§ **Required task**: Copy out, word for word, the data from the line containing "The image size is (932, 794)." through the line containing "This screenshot has width=722, height=771.". Leave out the pictures.

# START OF Records provided

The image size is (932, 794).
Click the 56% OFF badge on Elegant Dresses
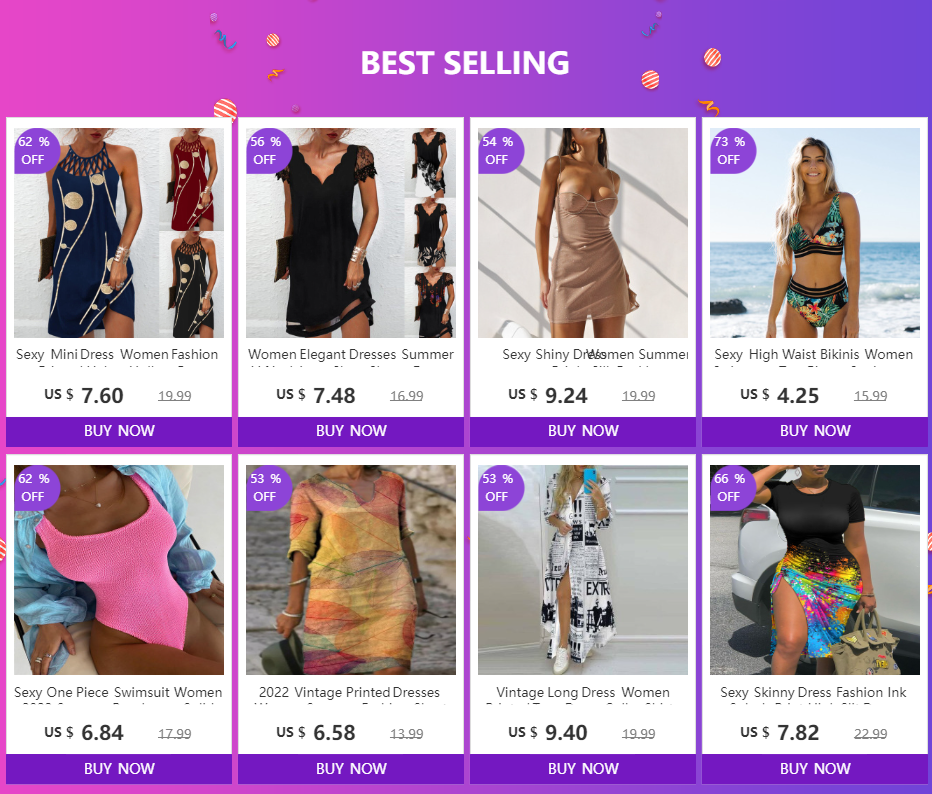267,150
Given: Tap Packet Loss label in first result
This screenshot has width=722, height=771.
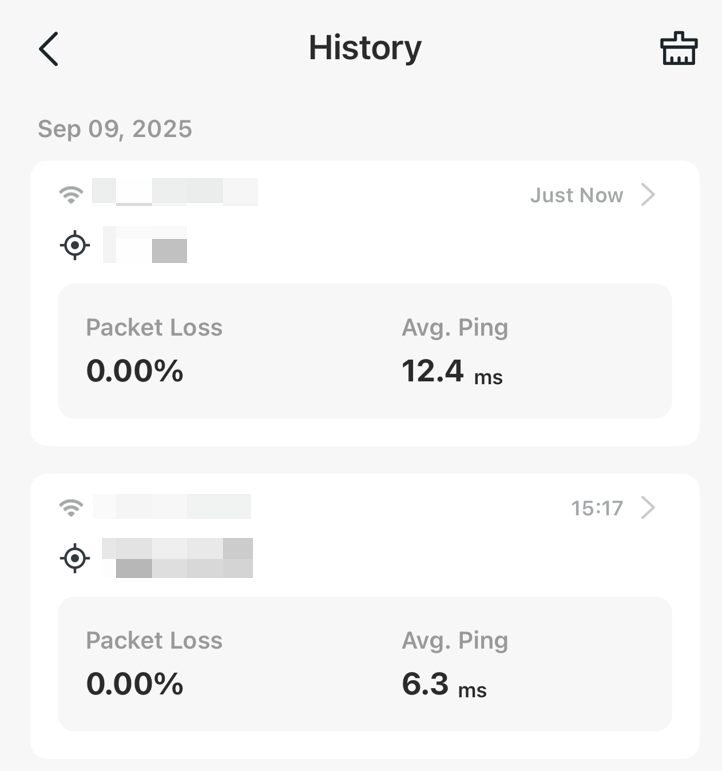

# END OF Records provided
# START OF Records provided

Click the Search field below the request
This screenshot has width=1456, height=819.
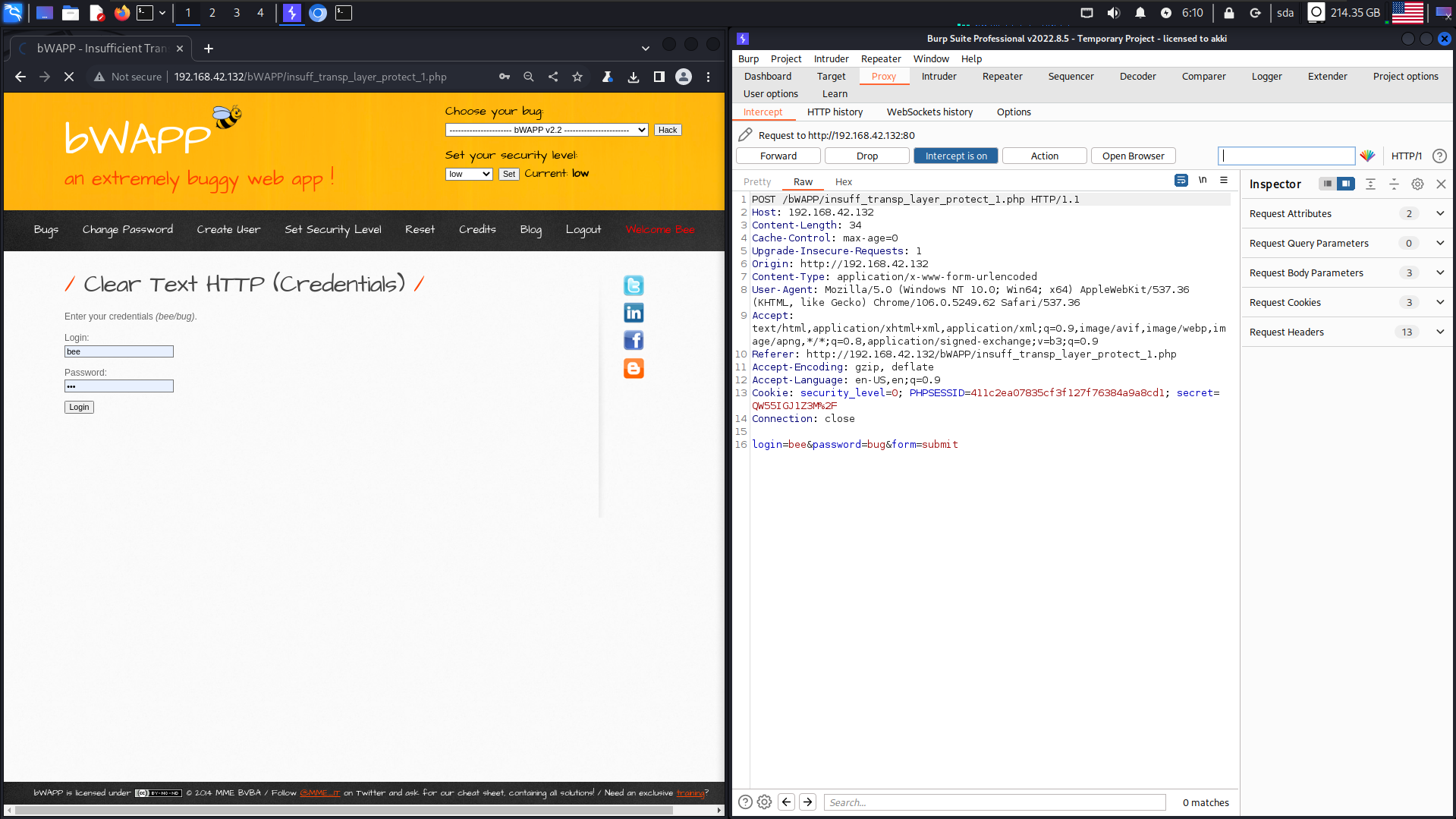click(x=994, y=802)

# END OF Records provided

§ **Exercise answer**:
The image size is (932, 794).
Click the 56% OFF badge on Elegant Dresses
267,150
Given: Tap Packet Loss label in first result
This screenshot has width=722, height=771.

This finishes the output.